For any “applicable taxpayer” — that is, for any U.S.- or foreign-headquartered corporation (except real estate investment trusts, regulated investment companies, and subchapter S corporations) — if BE% > 0.03 (0.02 for certain financial institutions) and if [(GR-1 + GR-2 + GR-3)/3] > $500 million, then the base erosion minimum tax amount is:

 

  • BEAT = Max{0, [Max(0, tb * RTI) - BETB - BE% * NOL] - 0.21 * (RTI) - [ALLCRED - RECRED - 0.8 * (LIHTC - RENCRED)]}

Now, modified taxable income is the expression in the first set of brackets. Here are the definitions of the abbreviations (with a bit of explanation):

  • tb = 0.05 in 2018, 0.10 in 2019-2025, and 0.125 after 2025 (add 0.01 for banks and registered securities dealers)

  • BE% (“base erosion percentage”) = [BETB]/[all deductions (including those in BETB) + reductions in income that are BETB]

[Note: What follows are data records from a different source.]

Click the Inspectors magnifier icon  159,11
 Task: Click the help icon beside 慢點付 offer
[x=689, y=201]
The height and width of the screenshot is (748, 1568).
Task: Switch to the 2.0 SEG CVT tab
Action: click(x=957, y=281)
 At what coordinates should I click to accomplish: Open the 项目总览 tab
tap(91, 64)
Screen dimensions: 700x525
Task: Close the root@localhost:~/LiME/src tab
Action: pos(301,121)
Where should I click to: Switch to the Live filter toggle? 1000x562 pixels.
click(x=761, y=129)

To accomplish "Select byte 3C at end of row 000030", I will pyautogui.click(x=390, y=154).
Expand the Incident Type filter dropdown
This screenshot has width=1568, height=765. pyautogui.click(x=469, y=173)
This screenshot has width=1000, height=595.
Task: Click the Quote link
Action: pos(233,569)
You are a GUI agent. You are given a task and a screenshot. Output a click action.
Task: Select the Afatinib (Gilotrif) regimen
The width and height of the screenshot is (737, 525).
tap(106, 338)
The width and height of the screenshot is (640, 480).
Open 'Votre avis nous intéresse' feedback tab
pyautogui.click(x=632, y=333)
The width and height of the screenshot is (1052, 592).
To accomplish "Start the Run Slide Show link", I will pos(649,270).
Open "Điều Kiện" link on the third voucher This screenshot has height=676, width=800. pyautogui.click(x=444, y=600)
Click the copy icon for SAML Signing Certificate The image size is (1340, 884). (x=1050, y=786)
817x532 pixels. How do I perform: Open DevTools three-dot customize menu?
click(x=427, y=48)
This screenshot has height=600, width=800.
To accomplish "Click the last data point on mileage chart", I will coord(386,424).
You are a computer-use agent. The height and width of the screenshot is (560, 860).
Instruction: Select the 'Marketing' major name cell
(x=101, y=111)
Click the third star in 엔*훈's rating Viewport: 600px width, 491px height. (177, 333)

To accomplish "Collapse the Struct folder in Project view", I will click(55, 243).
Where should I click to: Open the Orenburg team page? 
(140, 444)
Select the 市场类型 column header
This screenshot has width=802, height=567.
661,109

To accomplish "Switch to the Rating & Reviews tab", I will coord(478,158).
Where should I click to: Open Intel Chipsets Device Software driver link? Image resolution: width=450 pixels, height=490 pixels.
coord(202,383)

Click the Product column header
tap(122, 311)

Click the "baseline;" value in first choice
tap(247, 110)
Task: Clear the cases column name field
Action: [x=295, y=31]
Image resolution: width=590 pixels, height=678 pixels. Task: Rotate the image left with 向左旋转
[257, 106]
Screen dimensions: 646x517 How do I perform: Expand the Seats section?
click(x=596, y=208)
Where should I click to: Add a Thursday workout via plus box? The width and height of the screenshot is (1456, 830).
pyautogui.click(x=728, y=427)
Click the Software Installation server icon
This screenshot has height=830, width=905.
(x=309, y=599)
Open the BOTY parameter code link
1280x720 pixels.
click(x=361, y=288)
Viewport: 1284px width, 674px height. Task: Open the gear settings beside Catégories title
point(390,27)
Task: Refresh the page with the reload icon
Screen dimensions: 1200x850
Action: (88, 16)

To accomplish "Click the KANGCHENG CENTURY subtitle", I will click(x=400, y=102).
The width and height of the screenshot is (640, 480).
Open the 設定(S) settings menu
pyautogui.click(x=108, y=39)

  • [(GR-1 + GR-2 + GR-3)/3] = the average annual gross receipts for the three-tax-year period ending with the preceding tax year

  • RTI = regular taxable income

  • ALLCRED = all income tax credits allowed against regular tax liability

  • RECRED = allowable business credits allocable to the research credit (= $0 in this context after 2025)

  • RENCRED = allowable business credits allocable to renewable energy production credits (wind, section 45(a)) and investment credits allocable to energy credits (solar, section 48) (= $0 after 2025)

  • LIHTC = allowable business credits allocable to the low-income housing credit (= $0 after 2025)

  • NOL = net operating loss deduction for the tax year

  • BETB = “base erosion tax benefit” = base erosion payments (BEPAY) + deductions and reduction in income associated with certain base erosion payments (related to acquisition of depreciable property and reinsurance) + costs of goods sold (only for businesses that invert after November 9, 2017) - any of the previous amounts on which (section 871 or section 881) U.S. withholding tax applies

  • BEPAY = deductible amounts paid to foreign related party (COGS are not mentioned in the statutory language and are excluded because they are not deductions but are reductions in gross income) + amounts paid for depreciable property + certain amounts paid for reinsurance - amounts paid for certain services that meet the requirements, as modified by the statute, of the services cost method - amounts paid for derivatives

It is the amount described in the above italics that is the focus of this article. Note that the $500 million threshold limits this new tax to the largest multinationals doing business in the United States. For foreign-headquartered multinationals, the threshold only applies to U.S. operations. The statute as it applies to reinsurance and derivative payments to foreign related parties; to firms that invert after November 9, 2017; to aggregation; to reporting requirements; to penalties; to exceptions for payments subject to U.S. withholding tax; to regulatory authority; and to the definition of a related party is only superficially described here or not described at all.